MOSCOW, December 23 (RIA Novosti) - NATO said its airstrike on a Pakistani base that killed 24 servicemen and further spoiled ties between Islamabad and Washington, was a result of mistakes made by both sides.

Ties between U.S. and Pakistan, which worsened after U.S. special forces killed Al Qaeda leader Osama bin Laden in a special operation, were further strained by a NATO air strike on a checkpoint in the Mohmand tribal area in northwest Pakistan in late November.

NATO said the deadly fire was caused by "a series of mistakes" made on both sides, who failed to "properly coordinate their locations and actions, both before the operation and during the resulting engagement."

The Pentagon echoed NATO's findings in its statement, saying the incident was "a result of inadequate coordination between U.S. and Pakistani military officers operating through the border coordination center."

The statement also blames Pakistani forces for being first to open fire.

"U.S. forces acted in self-defense and responded with appropriate force after being fired upon," the statement reads, adding that the probe revealed "no intentional effort to target people or places known to be part of the Pakistani military, or to deliberately provide inaccurate location information to Pakistani officials."

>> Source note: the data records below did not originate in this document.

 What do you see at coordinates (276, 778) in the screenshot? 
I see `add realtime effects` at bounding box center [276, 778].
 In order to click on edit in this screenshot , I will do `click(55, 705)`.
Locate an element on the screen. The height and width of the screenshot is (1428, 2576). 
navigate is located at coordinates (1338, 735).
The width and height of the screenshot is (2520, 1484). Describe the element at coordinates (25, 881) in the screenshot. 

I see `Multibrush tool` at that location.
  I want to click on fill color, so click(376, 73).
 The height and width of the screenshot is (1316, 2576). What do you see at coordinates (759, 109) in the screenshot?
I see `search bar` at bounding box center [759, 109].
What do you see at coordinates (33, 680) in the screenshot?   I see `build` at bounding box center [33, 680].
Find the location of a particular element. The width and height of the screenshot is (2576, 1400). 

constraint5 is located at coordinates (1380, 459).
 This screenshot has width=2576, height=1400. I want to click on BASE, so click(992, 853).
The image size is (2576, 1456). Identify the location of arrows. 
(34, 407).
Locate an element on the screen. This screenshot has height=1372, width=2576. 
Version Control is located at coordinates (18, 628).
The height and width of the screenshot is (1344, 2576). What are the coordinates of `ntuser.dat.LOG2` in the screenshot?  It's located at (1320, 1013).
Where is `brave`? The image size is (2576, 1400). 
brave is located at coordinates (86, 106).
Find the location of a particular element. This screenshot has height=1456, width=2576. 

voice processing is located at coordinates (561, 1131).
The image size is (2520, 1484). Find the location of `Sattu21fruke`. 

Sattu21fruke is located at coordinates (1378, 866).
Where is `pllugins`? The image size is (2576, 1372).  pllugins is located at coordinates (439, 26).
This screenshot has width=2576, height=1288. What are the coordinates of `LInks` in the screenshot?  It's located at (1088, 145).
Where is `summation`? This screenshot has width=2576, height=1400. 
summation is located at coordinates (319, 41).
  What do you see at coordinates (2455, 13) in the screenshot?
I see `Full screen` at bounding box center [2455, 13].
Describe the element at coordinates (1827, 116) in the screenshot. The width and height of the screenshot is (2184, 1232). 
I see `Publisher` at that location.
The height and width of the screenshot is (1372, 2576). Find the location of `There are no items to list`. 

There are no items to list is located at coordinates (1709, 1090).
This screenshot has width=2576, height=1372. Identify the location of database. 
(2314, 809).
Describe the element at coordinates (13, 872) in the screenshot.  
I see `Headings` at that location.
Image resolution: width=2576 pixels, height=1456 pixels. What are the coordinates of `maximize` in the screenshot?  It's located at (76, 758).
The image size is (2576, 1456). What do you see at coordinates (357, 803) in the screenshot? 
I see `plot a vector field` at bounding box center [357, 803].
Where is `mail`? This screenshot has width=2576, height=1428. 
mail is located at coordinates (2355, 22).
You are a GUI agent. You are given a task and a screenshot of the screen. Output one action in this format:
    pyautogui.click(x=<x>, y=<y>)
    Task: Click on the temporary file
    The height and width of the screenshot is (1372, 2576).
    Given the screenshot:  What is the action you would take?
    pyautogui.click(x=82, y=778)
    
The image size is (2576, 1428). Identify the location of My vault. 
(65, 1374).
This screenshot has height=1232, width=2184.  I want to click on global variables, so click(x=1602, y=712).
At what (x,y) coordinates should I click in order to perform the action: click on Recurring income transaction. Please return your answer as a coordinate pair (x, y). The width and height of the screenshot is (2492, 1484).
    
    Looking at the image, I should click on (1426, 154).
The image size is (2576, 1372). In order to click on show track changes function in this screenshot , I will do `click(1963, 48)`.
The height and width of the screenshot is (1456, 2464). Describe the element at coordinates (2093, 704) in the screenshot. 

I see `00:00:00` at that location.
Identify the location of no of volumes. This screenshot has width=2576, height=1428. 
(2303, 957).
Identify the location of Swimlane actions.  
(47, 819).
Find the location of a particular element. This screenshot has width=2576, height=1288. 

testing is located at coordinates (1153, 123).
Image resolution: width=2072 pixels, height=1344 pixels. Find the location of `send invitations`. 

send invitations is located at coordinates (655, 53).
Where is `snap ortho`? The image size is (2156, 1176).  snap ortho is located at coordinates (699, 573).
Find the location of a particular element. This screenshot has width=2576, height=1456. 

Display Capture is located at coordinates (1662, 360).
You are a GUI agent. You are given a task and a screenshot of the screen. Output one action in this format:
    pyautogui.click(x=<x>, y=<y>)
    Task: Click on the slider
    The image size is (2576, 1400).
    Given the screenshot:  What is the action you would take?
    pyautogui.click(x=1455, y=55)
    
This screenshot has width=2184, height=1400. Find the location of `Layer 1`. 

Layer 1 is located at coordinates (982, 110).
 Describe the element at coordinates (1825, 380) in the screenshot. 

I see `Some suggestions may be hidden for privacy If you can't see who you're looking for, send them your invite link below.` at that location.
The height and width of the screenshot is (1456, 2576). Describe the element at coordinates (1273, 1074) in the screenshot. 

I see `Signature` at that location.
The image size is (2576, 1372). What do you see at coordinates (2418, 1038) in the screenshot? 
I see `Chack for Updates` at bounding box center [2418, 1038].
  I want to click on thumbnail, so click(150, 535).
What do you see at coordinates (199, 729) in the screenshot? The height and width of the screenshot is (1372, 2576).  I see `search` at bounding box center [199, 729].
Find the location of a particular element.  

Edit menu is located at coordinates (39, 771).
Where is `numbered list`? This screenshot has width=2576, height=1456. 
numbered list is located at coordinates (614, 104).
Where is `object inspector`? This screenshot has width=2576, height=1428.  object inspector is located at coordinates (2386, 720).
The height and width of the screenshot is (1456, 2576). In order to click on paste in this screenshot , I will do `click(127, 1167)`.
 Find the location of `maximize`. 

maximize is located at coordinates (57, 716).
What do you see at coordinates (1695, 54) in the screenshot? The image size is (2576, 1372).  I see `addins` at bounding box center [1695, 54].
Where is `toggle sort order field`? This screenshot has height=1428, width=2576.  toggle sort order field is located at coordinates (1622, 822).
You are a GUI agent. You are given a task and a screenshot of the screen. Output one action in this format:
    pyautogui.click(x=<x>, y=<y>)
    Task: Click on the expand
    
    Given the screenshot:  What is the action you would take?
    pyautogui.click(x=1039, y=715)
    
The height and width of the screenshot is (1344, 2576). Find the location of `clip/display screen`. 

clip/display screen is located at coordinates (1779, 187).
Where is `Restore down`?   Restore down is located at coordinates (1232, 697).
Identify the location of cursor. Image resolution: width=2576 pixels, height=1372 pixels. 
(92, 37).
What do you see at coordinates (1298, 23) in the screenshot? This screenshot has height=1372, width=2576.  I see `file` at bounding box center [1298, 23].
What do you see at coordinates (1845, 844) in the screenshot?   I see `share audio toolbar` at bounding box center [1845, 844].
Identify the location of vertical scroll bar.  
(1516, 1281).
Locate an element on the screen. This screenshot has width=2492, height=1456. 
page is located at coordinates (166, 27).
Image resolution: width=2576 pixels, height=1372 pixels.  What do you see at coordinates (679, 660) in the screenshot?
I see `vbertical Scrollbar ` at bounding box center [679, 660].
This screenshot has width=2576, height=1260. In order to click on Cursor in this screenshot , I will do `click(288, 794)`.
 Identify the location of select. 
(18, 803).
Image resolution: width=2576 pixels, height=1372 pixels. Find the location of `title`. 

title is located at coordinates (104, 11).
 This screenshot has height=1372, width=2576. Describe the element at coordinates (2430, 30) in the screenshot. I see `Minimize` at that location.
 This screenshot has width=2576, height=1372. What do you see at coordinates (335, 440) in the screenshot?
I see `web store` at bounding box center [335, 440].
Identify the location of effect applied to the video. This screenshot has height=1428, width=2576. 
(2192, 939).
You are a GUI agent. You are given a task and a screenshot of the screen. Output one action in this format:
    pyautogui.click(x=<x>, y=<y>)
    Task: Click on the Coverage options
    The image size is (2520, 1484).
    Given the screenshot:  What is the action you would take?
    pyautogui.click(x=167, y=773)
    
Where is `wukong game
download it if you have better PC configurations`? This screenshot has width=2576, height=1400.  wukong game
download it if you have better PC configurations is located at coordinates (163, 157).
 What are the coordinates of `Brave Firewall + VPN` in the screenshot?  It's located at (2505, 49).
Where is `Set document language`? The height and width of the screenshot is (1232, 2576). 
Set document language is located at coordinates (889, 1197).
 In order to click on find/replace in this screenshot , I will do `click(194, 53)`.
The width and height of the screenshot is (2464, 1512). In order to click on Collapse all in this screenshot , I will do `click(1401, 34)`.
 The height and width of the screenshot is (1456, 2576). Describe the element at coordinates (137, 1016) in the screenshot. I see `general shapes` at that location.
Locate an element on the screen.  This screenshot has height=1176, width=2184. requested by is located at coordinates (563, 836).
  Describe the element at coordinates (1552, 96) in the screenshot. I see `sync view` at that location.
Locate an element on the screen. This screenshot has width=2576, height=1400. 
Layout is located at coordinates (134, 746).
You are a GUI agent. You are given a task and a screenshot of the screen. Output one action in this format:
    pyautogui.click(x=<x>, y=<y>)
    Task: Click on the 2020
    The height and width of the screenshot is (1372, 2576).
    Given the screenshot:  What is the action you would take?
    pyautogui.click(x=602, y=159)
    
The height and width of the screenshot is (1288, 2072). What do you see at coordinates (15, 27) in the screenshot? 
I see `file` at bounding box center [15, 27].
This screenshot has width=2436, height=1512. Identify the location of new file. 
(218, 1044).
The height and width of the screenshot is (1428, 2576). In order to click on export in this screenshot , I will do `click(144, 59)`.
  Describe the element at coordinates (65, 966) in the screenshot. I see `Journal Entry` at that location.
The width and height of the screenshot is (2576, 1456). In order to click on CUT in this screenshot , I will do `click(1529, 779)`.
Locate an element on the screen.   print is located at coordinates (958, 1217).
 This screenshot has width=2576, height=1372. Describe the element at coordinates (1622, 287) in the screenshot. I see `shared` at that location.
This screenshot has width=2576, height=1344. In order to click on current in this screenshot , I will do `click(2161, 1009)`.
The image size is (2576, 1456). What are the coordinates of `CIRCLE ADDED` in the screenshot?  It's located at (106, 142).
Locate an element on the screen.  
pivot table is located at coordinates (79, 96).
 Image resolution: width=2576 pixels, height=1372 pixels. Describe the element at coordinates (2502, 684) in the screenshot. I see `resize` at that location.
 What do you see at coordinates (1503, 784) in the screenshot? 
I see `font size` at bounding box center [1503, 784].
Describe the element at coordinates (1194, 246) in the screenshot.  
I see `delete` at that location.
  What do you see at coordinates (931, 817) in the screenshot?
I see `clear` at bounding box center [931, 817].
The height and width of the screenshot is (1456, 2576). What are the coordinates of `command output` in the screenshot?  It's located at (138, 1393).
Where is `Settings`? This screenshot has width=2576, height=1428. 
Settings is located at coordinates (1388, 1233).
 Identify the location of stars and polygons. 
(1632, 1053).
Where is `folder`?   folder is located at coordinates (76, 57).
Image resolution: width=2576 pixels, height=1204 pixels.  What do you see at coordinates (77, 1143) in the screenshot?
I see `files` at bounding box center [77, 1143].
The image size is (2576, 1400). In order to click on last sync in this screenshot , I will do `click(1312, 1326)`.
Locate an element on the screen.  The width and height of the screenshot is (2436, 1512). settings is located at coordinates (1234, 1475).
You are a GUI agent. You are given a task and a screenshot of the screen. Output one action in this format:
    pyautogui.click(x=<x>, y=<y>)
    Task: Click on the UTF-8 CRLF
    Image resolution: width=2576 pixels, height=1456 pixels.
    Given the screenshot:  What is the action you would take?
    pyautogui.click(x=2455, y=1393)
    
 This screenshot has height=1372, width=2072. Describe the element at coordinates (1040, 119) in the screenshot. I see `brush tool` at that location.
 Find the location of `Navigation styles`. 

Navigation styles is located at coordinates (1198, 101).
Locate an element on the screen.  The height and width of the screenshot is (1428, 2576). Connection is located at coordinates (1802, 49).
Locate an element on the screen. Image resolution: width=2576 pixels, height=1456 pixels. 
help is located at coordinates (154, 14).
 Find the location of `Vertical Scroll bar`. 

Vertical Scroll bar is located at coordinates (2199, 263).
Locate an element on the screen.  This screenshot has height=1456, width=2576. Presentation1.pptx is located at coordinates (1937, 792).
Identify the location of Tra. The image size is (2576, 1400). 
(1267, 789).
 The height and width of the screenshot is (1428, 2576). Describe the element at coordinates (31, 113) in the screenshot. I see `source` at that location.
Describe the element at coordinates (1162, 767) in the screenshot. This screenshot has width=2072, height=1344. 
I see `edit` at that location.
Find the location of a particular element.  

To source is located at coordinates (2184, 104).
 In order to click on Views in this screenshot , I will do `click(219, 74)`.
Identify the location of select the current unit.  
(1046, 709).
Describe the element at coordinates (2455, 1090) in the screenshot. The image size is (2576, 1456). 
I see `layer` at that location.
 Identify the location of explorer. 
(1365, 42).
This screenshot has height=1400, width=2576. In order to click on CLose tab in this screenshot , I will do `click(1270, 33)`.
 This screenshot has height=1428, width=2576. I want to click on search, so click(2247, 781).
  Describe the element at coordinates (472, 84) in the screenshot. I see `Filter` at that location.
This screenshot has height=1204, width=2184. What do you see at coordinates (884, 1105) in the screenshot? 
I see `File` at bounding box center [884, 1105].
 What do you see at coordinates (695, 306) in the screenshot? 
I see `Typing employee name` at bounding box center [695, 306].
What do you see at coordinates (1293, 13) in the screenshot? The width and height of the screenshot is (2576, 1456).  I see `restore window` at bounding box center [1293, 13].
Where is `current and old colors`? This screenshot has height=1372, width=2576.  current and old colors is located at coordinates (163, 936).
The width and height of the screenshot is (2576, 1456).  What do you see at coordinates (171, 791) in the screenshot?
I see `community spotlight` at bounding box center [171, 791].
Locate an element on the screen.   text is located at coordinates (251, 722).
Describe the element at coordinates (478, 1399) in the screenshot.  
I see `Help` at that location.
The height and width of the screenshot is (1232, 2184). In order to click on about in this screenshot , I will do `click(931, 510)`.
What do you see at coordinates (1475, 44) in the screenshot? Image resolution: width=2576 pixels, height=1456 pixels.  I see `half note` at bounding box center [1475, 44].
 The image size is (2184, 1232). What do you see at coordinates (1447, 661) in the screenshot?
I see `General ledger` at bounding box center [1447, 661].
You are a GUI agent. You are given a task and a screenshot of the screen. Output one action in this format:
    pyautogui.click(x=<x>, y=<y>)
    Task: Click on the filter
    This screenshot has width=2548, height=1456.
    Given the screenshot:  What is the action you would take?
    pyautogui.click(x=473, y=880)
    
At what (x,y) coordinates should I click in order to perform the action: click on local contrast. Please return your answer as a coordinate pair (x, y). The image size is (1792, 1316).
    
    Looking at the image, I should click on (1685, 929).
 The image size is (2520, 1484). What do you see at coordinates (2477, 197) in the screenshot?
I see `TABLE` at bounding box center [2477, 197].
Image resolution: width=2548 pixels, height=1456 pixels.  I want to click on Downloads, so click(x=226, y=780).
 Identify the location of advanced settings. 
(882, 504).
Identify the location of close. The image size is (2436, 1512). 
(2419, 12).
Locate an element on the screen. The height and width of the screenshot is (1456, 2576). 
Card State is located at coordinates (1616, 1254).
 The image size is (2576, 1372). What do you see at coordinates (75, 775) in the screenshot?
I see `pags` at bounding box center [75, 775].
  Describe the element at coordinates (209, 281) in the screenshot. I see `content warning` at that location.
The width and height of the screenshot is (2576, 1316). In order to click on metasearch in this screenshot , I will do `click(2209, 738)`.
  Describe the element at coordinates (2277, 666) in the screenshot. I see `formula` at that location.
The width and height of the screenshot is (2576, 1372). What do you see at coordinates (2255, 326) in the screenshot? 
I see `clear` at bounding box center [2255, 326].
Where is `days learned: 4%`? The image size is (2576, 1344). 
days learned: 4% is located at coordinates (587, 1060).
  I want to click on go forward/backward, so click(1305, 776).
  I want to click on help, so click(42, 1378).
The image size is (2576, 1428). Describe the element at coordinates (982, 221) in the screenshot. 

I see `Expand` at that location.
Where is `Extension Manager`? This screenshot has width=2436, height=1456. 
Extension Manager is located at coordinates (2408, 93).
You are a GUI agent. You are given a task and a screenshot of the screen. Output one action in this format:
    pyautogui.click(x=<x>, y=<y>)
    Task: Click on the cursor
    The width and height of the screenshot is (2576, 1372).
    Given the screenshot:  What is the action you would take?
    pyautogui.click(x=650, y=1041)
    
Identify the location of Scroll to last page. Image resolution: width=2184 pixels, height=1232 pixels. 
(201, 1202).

Pakistani authorities rejected the findings of the U.S. investigation.

"Pak Army does not agree with the findings of the US/NATO inquiry as being reported in the media," New York times quoted a text statement from Maj. Gen. Athar Abbas, a spokesman for the Pakistan armed forces.

The Pakistani army official criticized the inquiry report for being "short on facts."

The deadly incident led to closing one of NATO's key supply routes to Afghanistan via Pakistan, the so-called northern supply route through the Khyber Pass and Torham border post and the closure of a U.S. airbase.

CBS News said, citing Pakistani officials, that the country also mulls plans to slap millions of dollars by introducing new charges for future NATO military supplies through its territory. Fees will be introduced to cover costs such as "inspection of cargo" and "maintenance of infrastructure" worn down by trucks.